Thursday, December 26, 2013

"...Get a massage once per month..."

I'm not sure if you've heard or read this often said bit of sage advice before to '...get a massage once per month...' but I'm here to tell you there is a reason you've heard or read it before.

I was one of those that avoids 'massage' places because I doesn't really like the whole 'pampered' experience and thought "What has a massage got to do with running?" or "If I need a massage I'll massage myself'.  Well, you can give yourself a massage in fact you should routinely roll using your hard form roller, tennis ball or whatever you've found as a part of your post workaround routine to relax those muscles.  However, there is a subtle difference in having the right external person do it who is an experienced 'sports' masseuse, listens to you, can melt away knots and other things that is just very difficult to do yourself.

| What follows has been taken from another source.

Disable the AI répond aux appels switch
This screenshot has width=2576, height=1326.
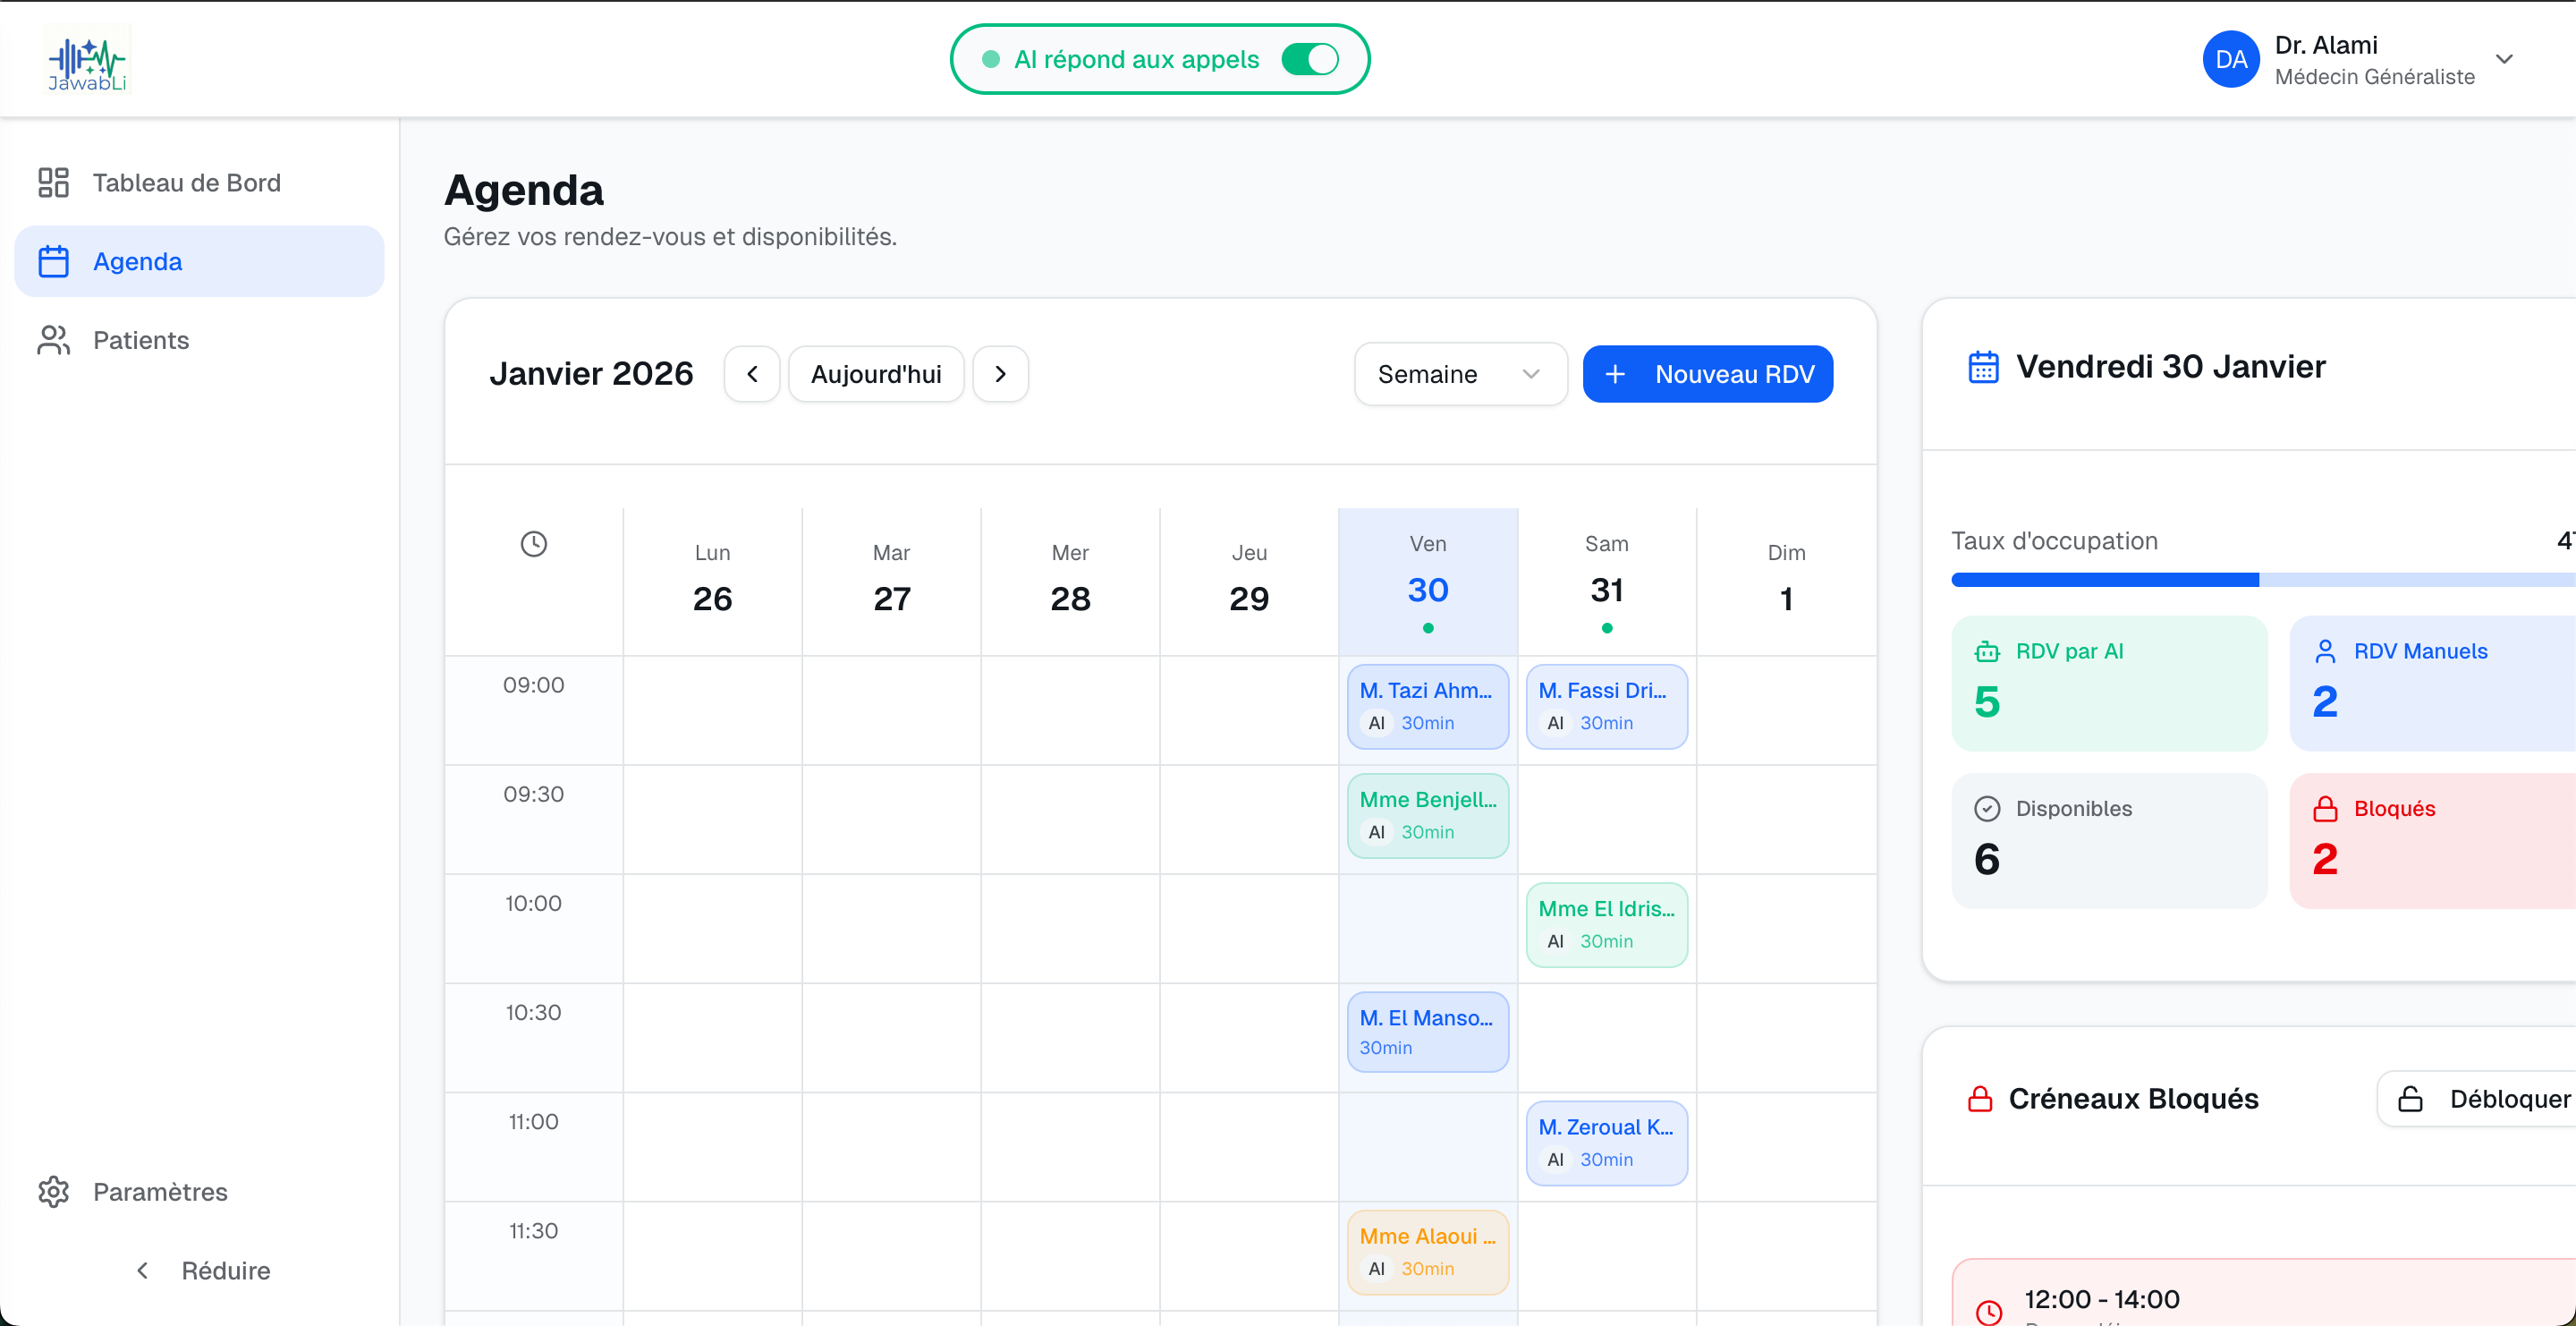click(x=1310, y=59)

I went for the first time as per advice from an experienced running friend and suffered through all the pampering till my masseuse got down to the good stuff.  I won't lie and tell you there was no pain; especially, initially as he found those knots in my soleus.  However, after each knot melted and as the entire muscle was relaxed via hot oil and towels I found a new level of relaxed muscles I have not felt before.  The extra work on my foot arches, behind the knee and shoulders I'm sure contributed to the total relaxed sense of feeling.

It has been two weeks since I ran my last full marathon and even though I felt I was mostly recovered from the run I know now after having been to the sports massage specialist that I wasn't.  We counted at least four tender places around the soleus that I'm working on and will get another maintenance tuneup next month but was tremendous feedback to have and sure made my following 5 mile fun run actually fun.

If you consult your fellow running friends and find the right sports masseuse for you then I think a monthly massage is yet another positive tool at your disposal to help maintain good running form and hopefully keep running for years to come.